L’apogée de votre règne arrive en 1960, où vous écrasez l’Eintracht Francfort en finale (7-3). Quelle était la force de votre équipe ? Effectivement, c’était sans doute notre campagne la plus aboutie. Je me souviens très bien qu’avant la finale à Glasgow, la presse voyait notre équipe comme vieillissante, on pensait qu’elle allait souffrir contre Francfort, beaucoup plus jeune… Finalement, nous avons marqué sept buts. Ce jour-là, les personnes se sont rendu compte que le Real cultivait la victoire.

Aujourd’hui, les joueurs du Real sont des stars internationales et très sollicitées. Cela attire aussi la gent féminine… Vous aviez le succès facile avec les femmes, José ? Je n’ai connu qu’une seule petite amie dans ma vie. Elle est devenue ma femme et nous avons eu des enfants. La vraie facilité, c’était d’avoir connu l’amour de ma vie très tôt. Je l’ai connue à Montevideo, à 400 mètres de ma maison d’enfance. Une fois cela réglé, mon activité c’était d’aller m’entraîner, puis travailler à la banque. Parfois sans manger. Et quand j’arrivais à sept heures du soir chez moi, je mangeais mon dîner et j’allais me coucher parce que le lendemain, l’entraînement m’attendait. Aujourd’hui, ma femme a 84 ans… Bon, nous avons toujours nos petites disputes quotidiennes, mais l’amour dure toujours ! (rires)

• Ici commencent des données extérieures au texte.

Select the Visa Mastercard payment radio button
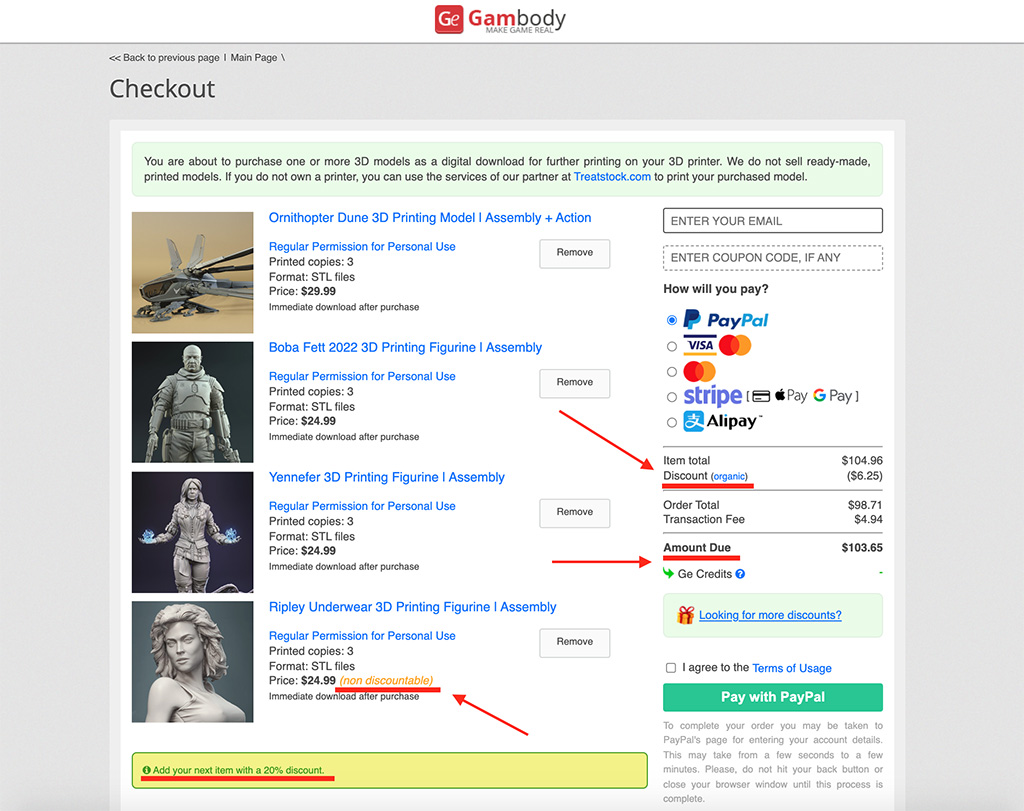This screenshot has width=1024, height=811. [x=671, y=346]
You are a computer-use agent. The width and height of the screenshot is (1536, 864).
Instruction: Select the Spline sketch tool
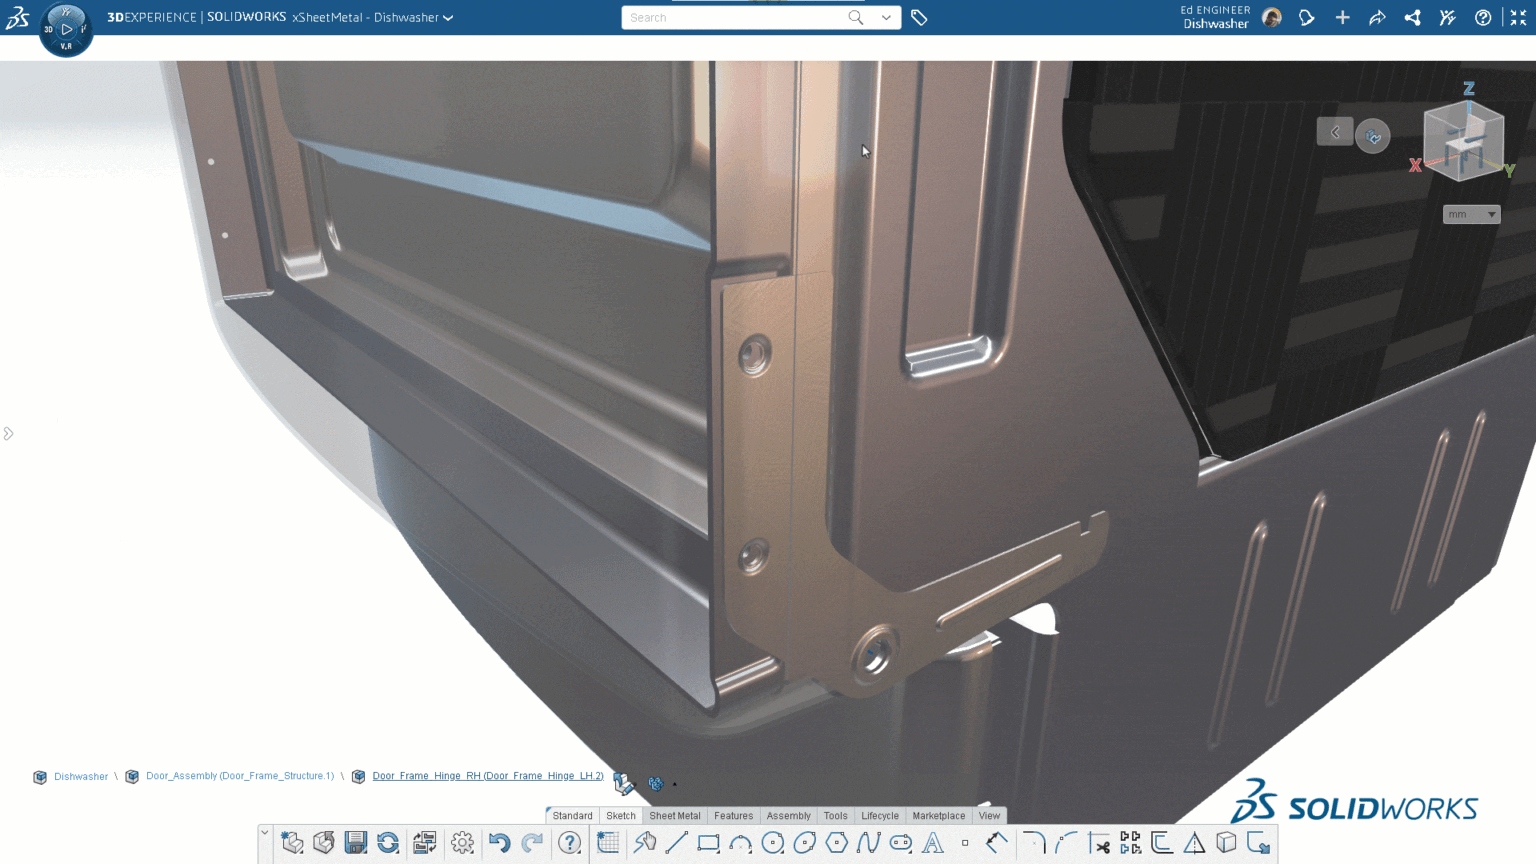point(866,843)
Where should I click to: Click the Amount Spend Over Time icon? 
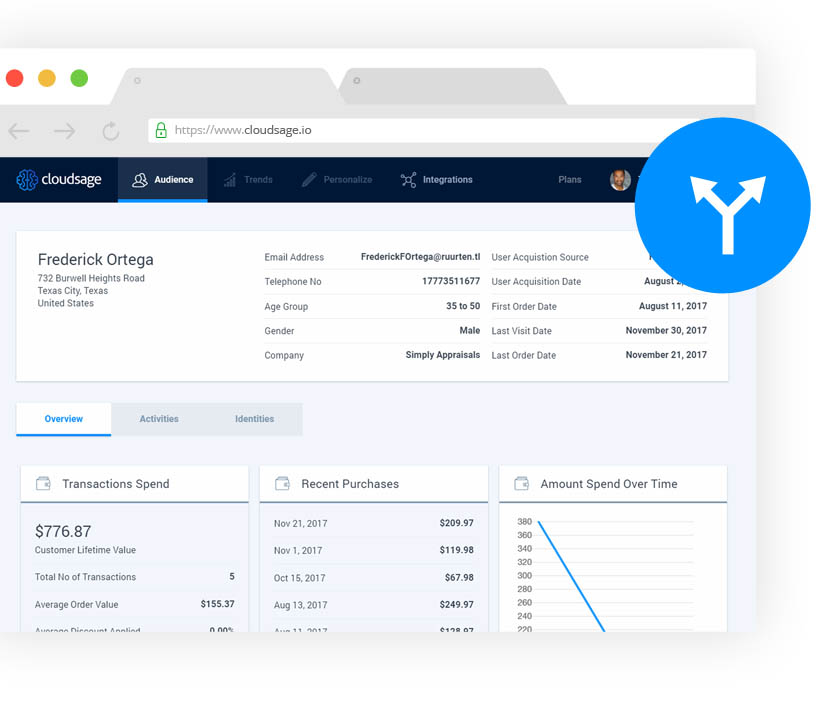click(x=521, y=484)
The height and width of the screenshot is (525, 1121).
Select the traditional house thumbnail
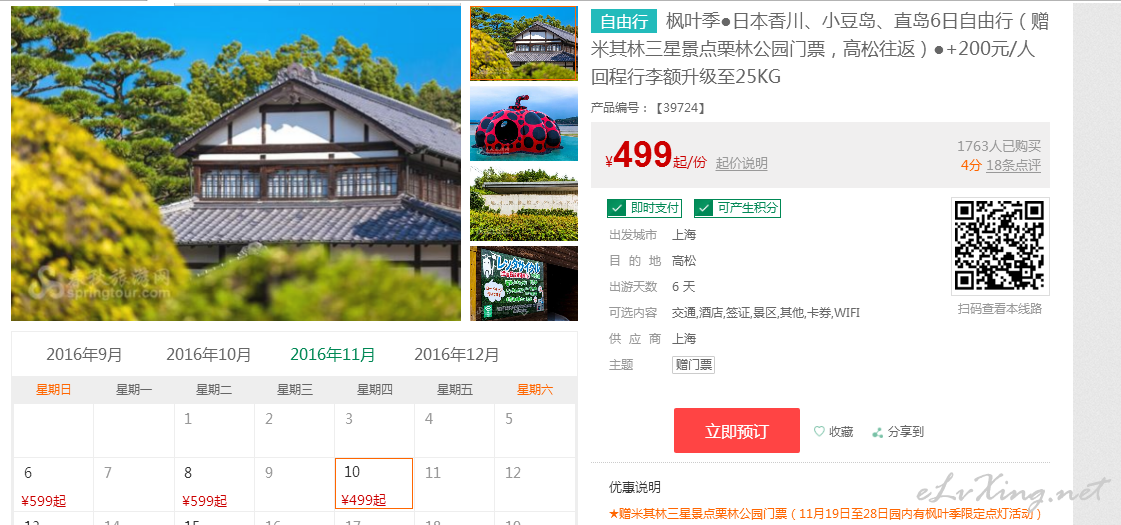tap(523, 43)
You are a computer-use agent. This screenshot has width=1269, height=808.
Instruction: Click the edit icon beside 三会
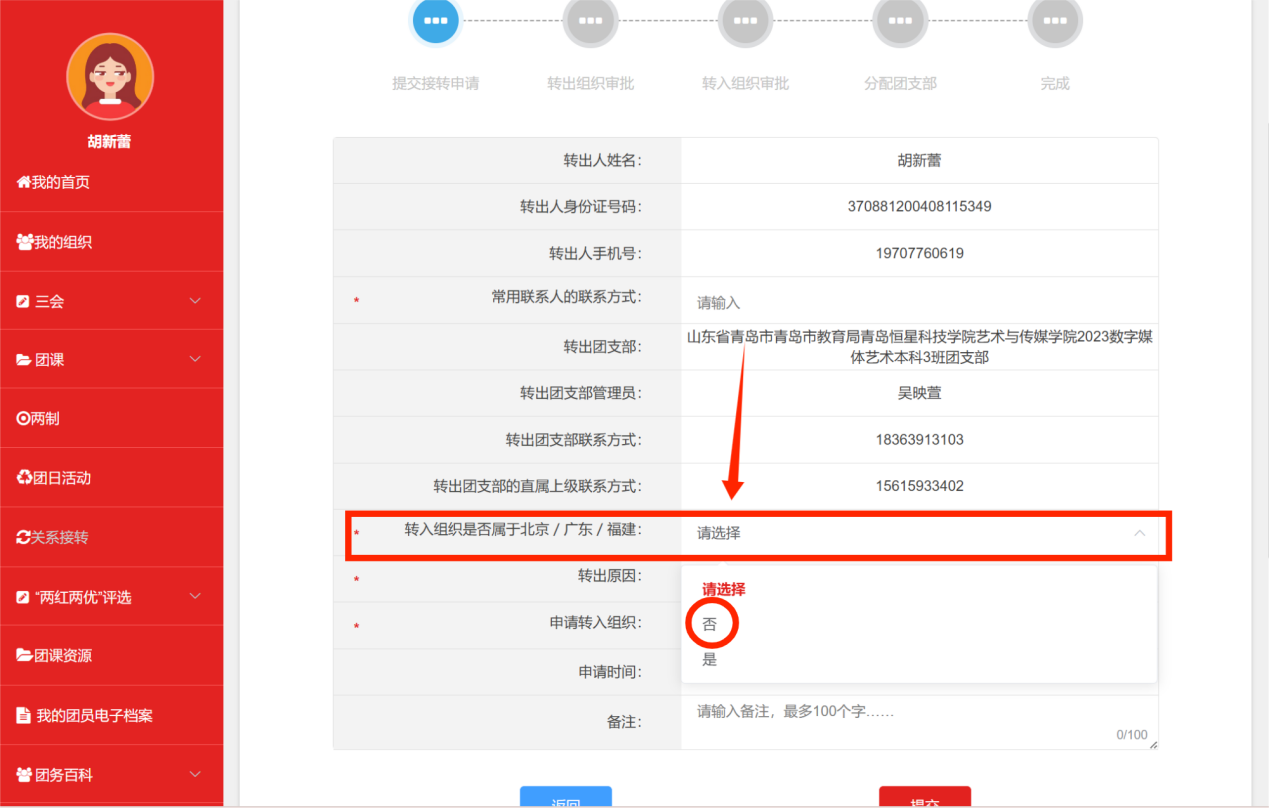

Aujourd’hui, Zidane peut devenir le premier entraîneur depuis Sacchi à remporter deux C1 consécutives avec le même club. Quel regard portez-vous sur la Ligue des champions actuelle ? C’est difficile de pouvoir répondre à cela, parce que je ne vis pas cette compétition comme footballeur, je la regarde juste. Aujourd’hui, il y a plus de matchs dans le calendrier, mais aussi plus de joueurs dans chaque effectif. L’un dans l’autre, cela se compense à mon avis. Pour cette finale, je vois que le rival du Real Madrid est la Juventus, un très grand club, lui aussi chargé d’histoire.

Où est-ce que vous allez regarder la finale samedi ? Là, c’est un peu compliqué de me déplacer parce que le médecin ne m’a pas donné d’autorisation. Pour aller à Cardiff cette année, ça s’annonce difficile. Mais bon, je vais trouver le moyen de regarder ce match devant ma télé. Je signerais bien pour un 1-0 sans encaisser de but… Si le match se passe bien, je me ferai un petit maté pour fêter ça. Et dans le cas contraire, ce sera une bonne bière.